Recomendados

Midimalismo: el nuevo lenguaje del living en 2026

El minimalismo, tal como se instaló en la última década, empieza a mostrar señales de agotamiento. Los livings dominados por el beige plano, las superficies lisas y los espacios excesivamente neutros están dando paso a una forma distinta de entender el interior. Para 2026, la tendencia que marca el pulso es el midimalismo, una mirada que mantiene la simpleza, pero suma calidez, carácter y una relación más directa con los materiales.

Más que una moda pasajera, el midimalismo propone espacios que se viven, donde cada elección tiene peso visual y sentido cotidiano.

Paletas tierra reinventadas y un blanco base más amable

El cambio se percibe primero en el color. Los tonos fríos y planos ceden espacio a colores más densos y envolventes, como el Mocha Mousse, la terracota rosada, el verde oliva y el Azul Puro. Son tonos que construyen atmósferas más acogedoras y menos impersonales.

Como base aparece el Cloud Dancer, definido por Pantone como el blanco estructural del año. Es un blanco roto, con calidez, que funciona como fondo sin imponerse, permitiendo que los colores destaquen sin saturar el ambiente.

Materiales que se sienten, no que brillan

En el midimalismo, el protagonismo está en la textura. La piedra natural vuelve con fuerza, especialmente en terminaciones mates. Mármol sin brillo, travertino y otras piedras con superficie honed reemplazan a los acabados pulidos que dominaron años anteriores.

Las maderas claras pierden terreno frente a maderas más oscuras, como el roble ahumado o el nogal, con vetas visibles y terminaciones menos tratadas. A esto se suman superficies de yeso, cal, arcilla y microcemento en tonos arena, que aportan profundidad y una sensación más honesta del material.

En este escenario, una mesa de centro en piedra o madera maciza deja de ser un complemento y pasa a ordenar el living desde su presencia y peso visual.

Piezas grandes y formas redondeadas

Otra de las claves del midimalismo es el cambio en las formas. Los sillones y sofás crecen en tamaño, se acercan al suelo y adoptan líneas curvas y envolventes. Estas piezas ocupan el espacio con naturalidad y generan una sensación de abrigo visual, alejándose de las estructuras delgadas y rectas del minimalismo más rígido.

La idea no es llenar el living, sino dejar que pocas piezas bien elegidas definan el carácter del espacio.

Living y comedor como un conjunto coherente

En muchas viviendas actuales, living y comedor comparten un mismo ambiente. El midimalismo propone que esta convivencia sea más fluida, sin una separación estricta ni una coordinación forzada.
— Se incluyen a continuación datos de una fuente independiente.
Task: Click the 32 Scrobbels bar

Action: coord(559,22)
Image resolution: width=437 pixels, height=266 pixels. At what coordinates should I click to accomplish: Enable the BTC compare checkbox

Un comedor 4 sillas puede integrarse al living si comparte materiales, tonos o texturas, aunque cada elemento tenga su propia identidad. La coherencia se logra desde la materia y el color, no desde la repetición exacta.

Objetos con historia y memoria personal

A diferencia del minimalismo más estricto, el midimalismo valora las piezas con pasado. Objetos heredados, piezas vintage de inspiración brutalista o elementos encontrados con los años se integran al living como capas que suman relato.

La clave está en elegir con criterio. No se trata de acumular, sino de incorporar aquello que tenga sentido, que aporte carácter y una historia reconocible.

Iluminación pensada por capas

La luz deja de depender de una sola fuente en el techo. En su lugar, aparecen varios puntos de luz más bajos y cálidos, como lámparas de pie, de apoyo o apliques, que permiten crear distintos ambientes según el momento del día.

Este enfoque ayuda a que el living se sienta más contenido y flexible, sin la dureza de una iluminación uniforme y fría.

Rincones para desconectarse

Otra señal clara del midimalismo es la creación de zonas libres de pantallas. Un sillón cómodo, una buena lámpara y una mesa auxiliar pueden definir un rincón para leer, escuchar música o simplemente estar.

No es una renuncia a la tecnología, sino una forma de darle un lugar más acotado, permitiendo que el living vuelva a ser un espacio de pausa.

Menos perfección, más carácter

El midimalismo no busca livings perfectos ni escenarios de catálogo. Su fuerza está en la mezcla equilibrada entre simpleza y expresión, entre orden y vida.

Para 2026, el living se entiende como un espacio con capas, con texturas y con decisiones que reflejan a quienes lo habitan. Un lugar donde la calidez no se declara, se siente, y donde cada elección suma desde lo cotidiano.